There were no reports of forced religious conversion, including of minor U.S. citizens who had been abducted or illegally removed from the United States, or of the Government's refusal to allow such citizens to be returned to the United States.

Section III. Societal Attitudes

The generally amicable relationship among religions in society contributed to religious freedom. Religious and government officials encourage mutual respect for religious differences.

In view of the negative aspects of the nation's Fascist past, government leaders routinely acknowledge and pay tribute to Jews victimized by the country's 1938 racial laws. For example, in January 1999, then-President Oscar Luigi Scalfaro, ministers, and top parliamentary officials attended a presentation in the Chamber of Deputies of a book on the background to, and consequences of, those racial laws.

Increasing immigration, much of it from China, South Asia, North and West Africa, Eastern Europe, the Balkans, Turkey, and the Middle East, is altering demographic and cultural patterns in communities across the country and has led to some anti-immigrant sentiment. As many migrants are Muslim, religion becomes an additional factor differentiating them from native-born citizens. Some Catholic prelates have contributed to popular reaction by emphasizing the perceived threat posed by the immigrants to the country's "national identity" and what they view as the country's need to favor immigration by Catholics "or at least Christians." On occasion Church spokesmen have emphasized the difficulties in Catholic-Muslim mixed marriages.

For example, on June 7, 2000, the press reported that Italian Episcopal Conference Secretary, Monsignor Ennio Antonelli, commented on the Conference's decision earlier that year to tighten dispensation for Catholics to marry Muslims. He said that "the problem of mixed marriages is also tied-in with the matter of a possible accord between the Italian State and Muslims. The Italian State should assure, in a rigorous manner, that Italian constitutional values are protected, especially in regard to the family." The report further noted that the Conference's current position represented a reversal of previous Church policy, as 3 years earlier Church officials had responded to the growing trend of Catholic-Muslim marriages by organizing classes on Muslim world culture and tradition.

In September 2000, Bologna Cardinal Giacomo Biffi issued a pastoral letter, in which he called for an immigration policy favoring Catholics over those who are Muslim "in order to safeguard our nation's identity." Biffi's letter provoked protests but also drew support. One prominent priest, Gianni Bagget Bozzo, who often writes for press publication, affirmed "the need to erect a Christian dike against the Muslim invasion of Italy."

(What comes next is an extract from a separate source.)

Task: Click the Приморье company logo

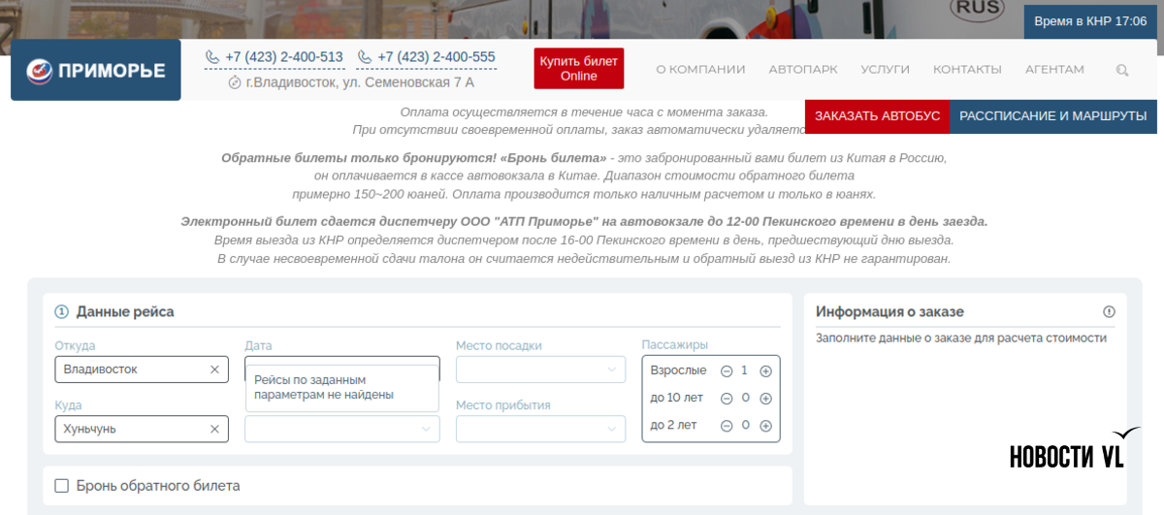Action: click(x=96, y=70)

In October 2000, Interior Minister Enzo Bianco revealed a letter he had received from Cardinal Biffi, in which the prelate repeated his warning that Europe must either return to Christianity or risk becoming Muslim. The Cardinal maintained that Islam is fundamentally incompatible with historically Christian countries.

Section IV. U.S. Government Policy

The U.S. Government discusses religious freedom issues with the Government in the context of its overall dialog and policy of promoting human rights.